I purchased Bad Science a while back (quite possibly as much as four years back) with the intention of reading it immediately. For some reason or another that didn’t happen, and it’s been hanging around on the shelf ever since. Now that I finally got around to it I’m very glad I did, and a little annoyed that I didn’t before.
Quite frankly, it’s brilliant. It should be mandatory reading, probably, as it would innoculate (ironically) most sensible people against falling for the more glaring whackery – and some of the not-so-glaring, too.
Goldacre has written what amounts to a textbook on scientific method, explaining by example how tests are supposed to work and how they quite frequently are mangled beyond belief. He also explains why important, but unspectacular results are frequently not published (that a given drug doesn NOT work is important, but it’s hardly exciting). And he teaches you how to tell a good science story in the news from a meaningless one (clue: the way numbers are reported, whether it seems to provide an easy solution to a complex problem and whether sources are referenced so that you could go and check them if you felt like it). Along the way he demonstrates that the human mind is mind-bogglingly strange (why clever people believe stupid things) and that its relationship with the body is even stranger (placebo).
I sure wish I could have read something like this when I was fifteen or so, it would have saved me reading about all the various religious and ‘New Age’ solutions to how the world works and wondering if there was something in it. I never really believed it, but I sure tried hard to convince myself about a few things, mostly religion. In the meantime I somehow grew up and decided I no longer needed a grand answer to life, the universe and everything (or rather a grand question, as we know the answer is in fact 42), and now I can smile in recognition at Goldacre’s waxing lyrical about photosyntesis and how our lungs work:
Like most things in the story the natural sciences can tell about the world, it’s all so beautiful, so gracefully simple, yet so rewardingly complex, so neatly connected – not to mention true –that I can’t even begin to imagine why anyone would ever want to believe some New Age ‘alternative’ nonsense instead.

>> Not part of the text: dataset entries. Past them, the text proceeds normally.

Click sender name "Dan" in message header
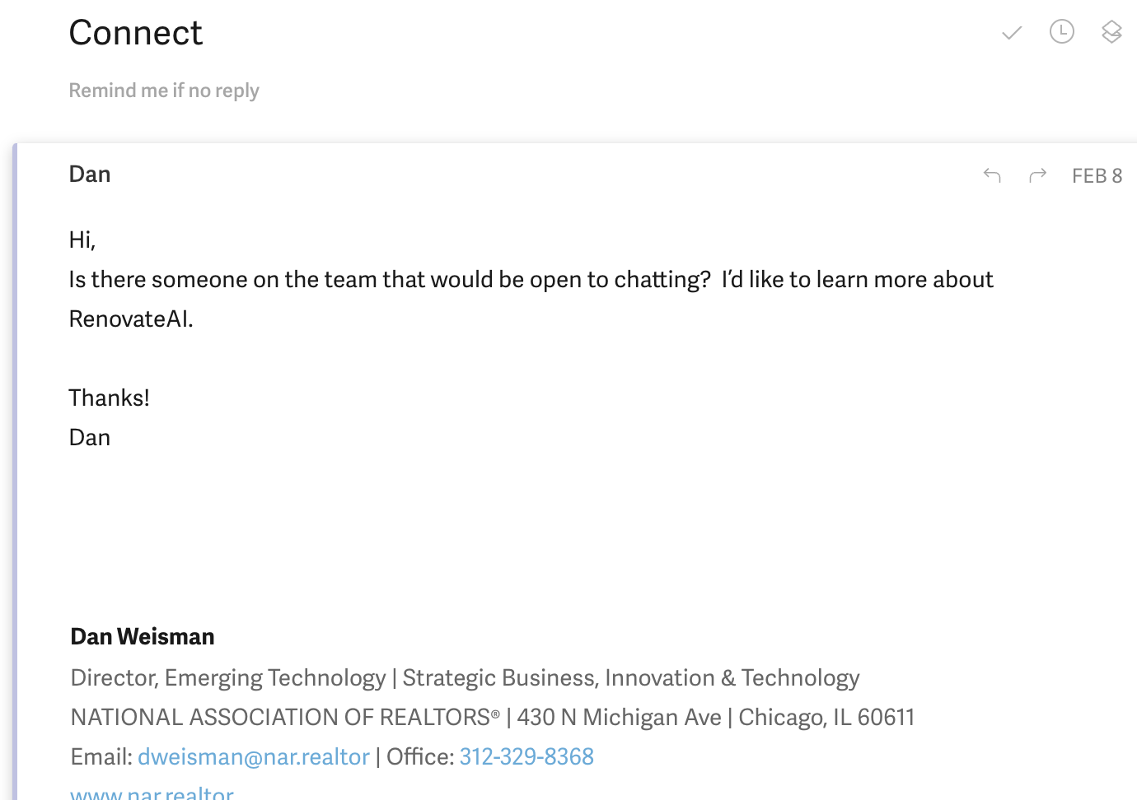The height and width of the screenshot is (800, 1137). coord(90,174)
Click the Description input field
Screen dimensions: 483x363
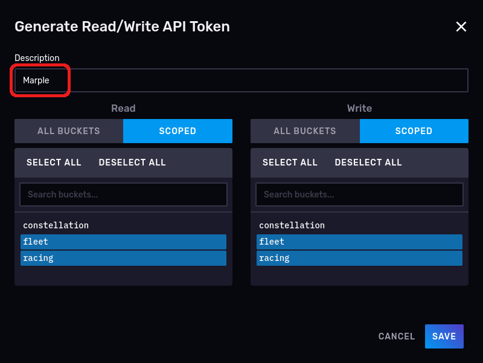coord(242,80)
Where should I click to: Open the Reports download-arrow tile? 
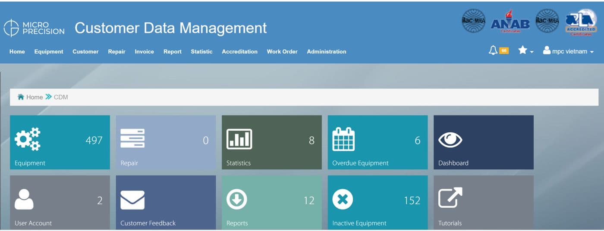tap(272, 202)
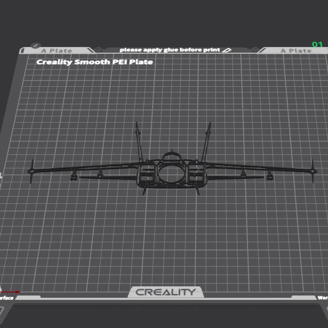
Task: Click the CREALITY logo on plate front
Action: pos(166,292)
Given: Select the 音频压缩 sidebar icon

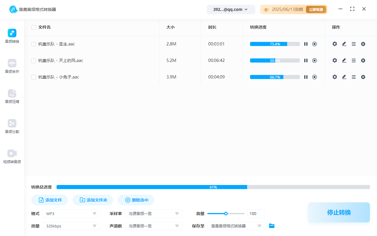Looking at the screenshot, I should [12, 93].
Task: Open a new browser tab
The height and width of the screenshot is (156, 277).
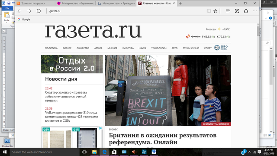Action: click(180, 3)
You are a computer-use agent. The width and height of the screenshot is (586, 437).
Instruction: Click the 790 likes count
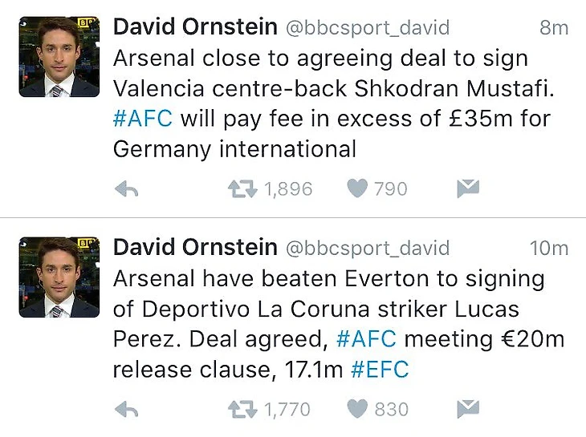tap(391, 189)
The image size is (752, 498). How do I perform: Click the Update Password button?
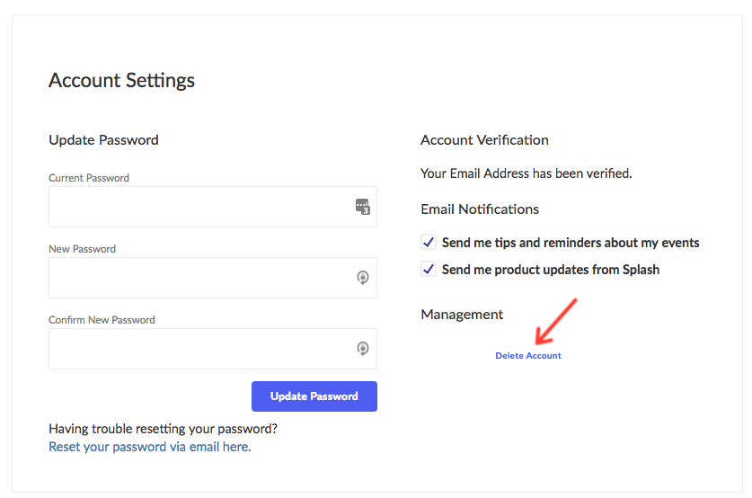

I would go so far as to say that even if we are all under the control of a benevolent God, and the whole of reality turns out to be down to some flaky spiritual ‘energy’ that only alternative therapists can truly harness, that’s still neither so interesting nor so graceful as the most basic stuff I was taught at school about how plants work.
(p. 117. This in response to various ‘alternative’ claims about things that will ‘really oxygenate your blood’ and such.)
Which isn’t to say I nodded in recognition to everything in this book, because it also told me a lot of stuff that I only vaguely knew or that was news to me. The bit about the placebo effect, for example, is fascinating. I mean, the placebo effect is fascinating, did you know it even works on animals? I need to read more about it! Also, the sections on how to read statistics were very helpful. I sort of want to do a statistics course at some point, because not getting things like ‘correcting for cluserting’ annoys me. Even if Ben Goldacre describes it this way:
This is done with clever maths which makes everyone’s head hurt.
(p. 265)
All in all, heartily recommended!
Postscript: Other sections are not so much illuminating as infuriating. I read the chapter on Matthias Rath – The doctor will sue you now – just before bedtime, and it made me so angry I could hardly sleep. A short summary (though it will probably make you angry, too, apologies for that): Rath, not satisfied with selling ‘alternative’ cures to stupid Europeans who ought to know better because they have access to education and information, has taken his ‘cures’ to South Africa and managed to worm his way in to the already disasterous government mindset that HIV is some sort of conspiracy cooked up by the west, that HIV doesn’t cause AIDS and besides the drugs are really poison meant to kill off all Africans. Better spend the money on Rath’s wonder cures. Selling snake-oil to the victims of the HIV epidemic is simply criminal and Rath, from what I can tell, ought to be brought before the International Court of Justice in Haag.